**ASSIGNED TASK**
Omit the pictures and output every entry below exactly as written.

Start of EXTRACTED RECORDS

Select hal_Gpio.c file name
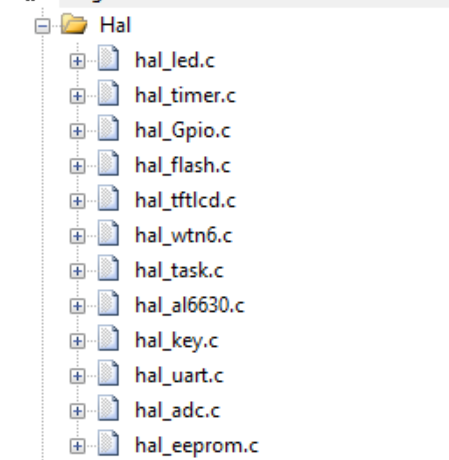449x460 pixels. tap(183, 131)
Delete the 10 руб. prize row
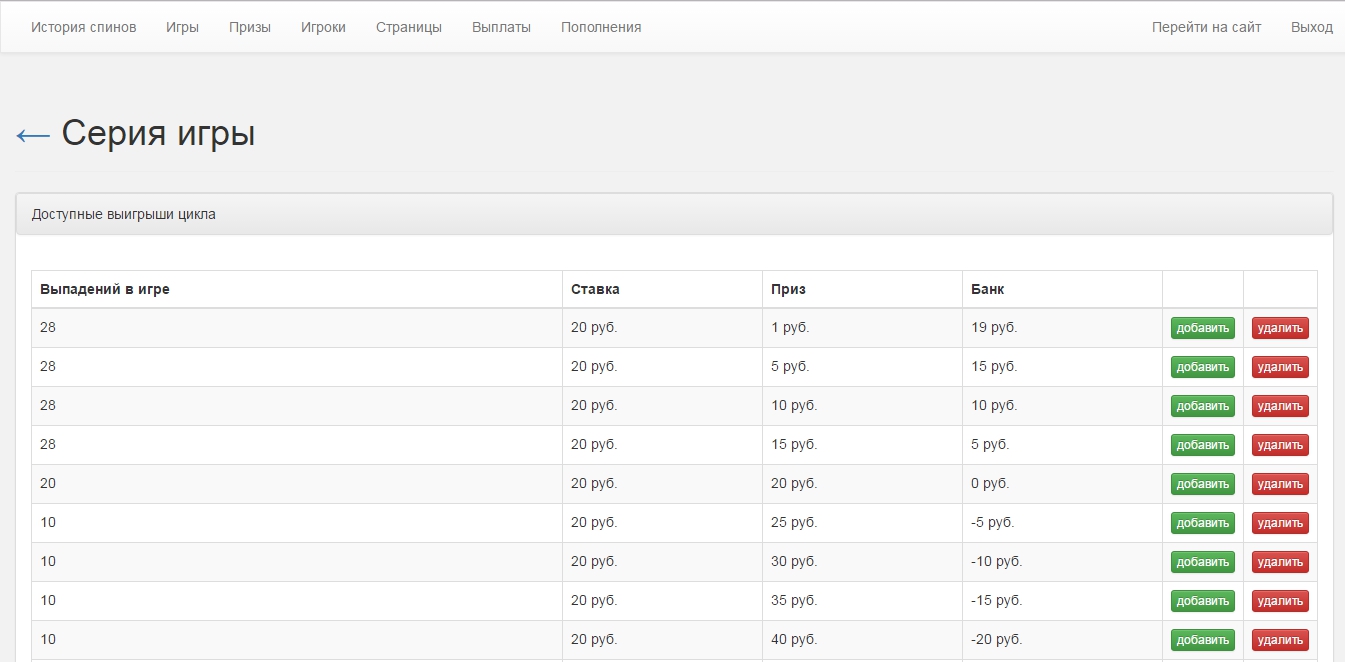 tap(1280, 406)
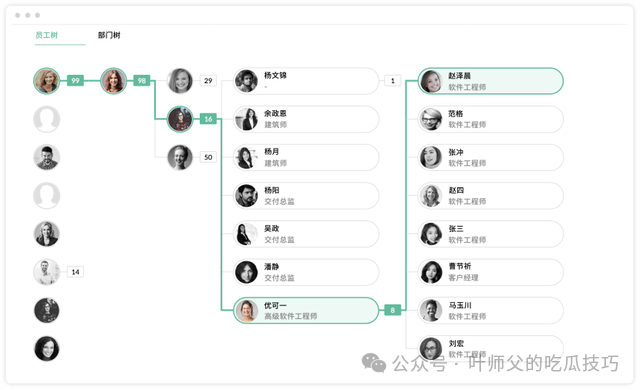Click the 马玉川 软件工程师 card
This screenshot has width=640, height=390.
491,310
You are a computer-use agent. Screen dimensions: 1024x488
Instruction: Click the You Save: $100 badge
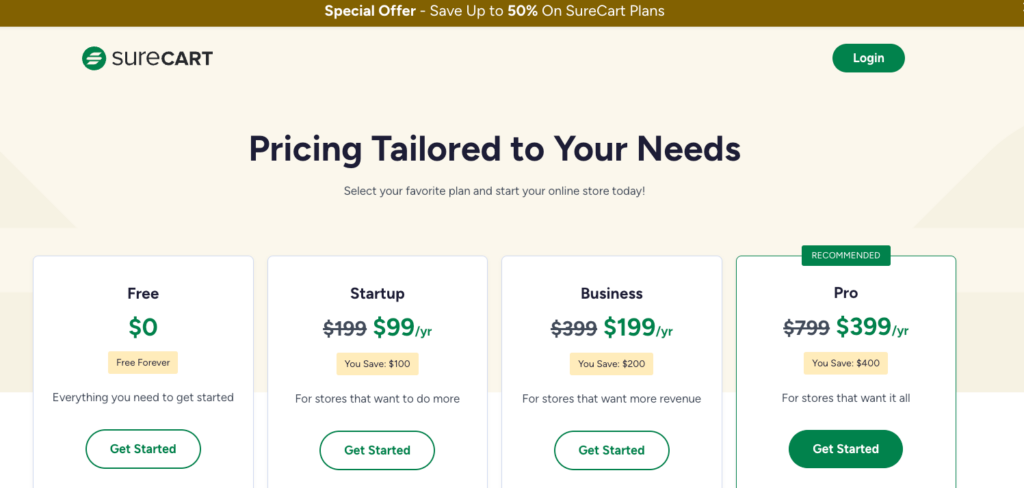tap(377, 364)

End of EXTRACTED RECORDS

**SOLUTION FOR THIS TASK**
Select hal_Gpio.c file name
449x460 pixels. tap(183, 131)
Delete the 10 руб. prize row
 tap(1280, 406)
Click the 马玉川 软件工程师 card
This screenshot has width=640, height=390.
491,310
You are a computer-use agent. Screen dimensions: 1024x488
Instruction: Click the You Save: $100 badge
tap(377, 364)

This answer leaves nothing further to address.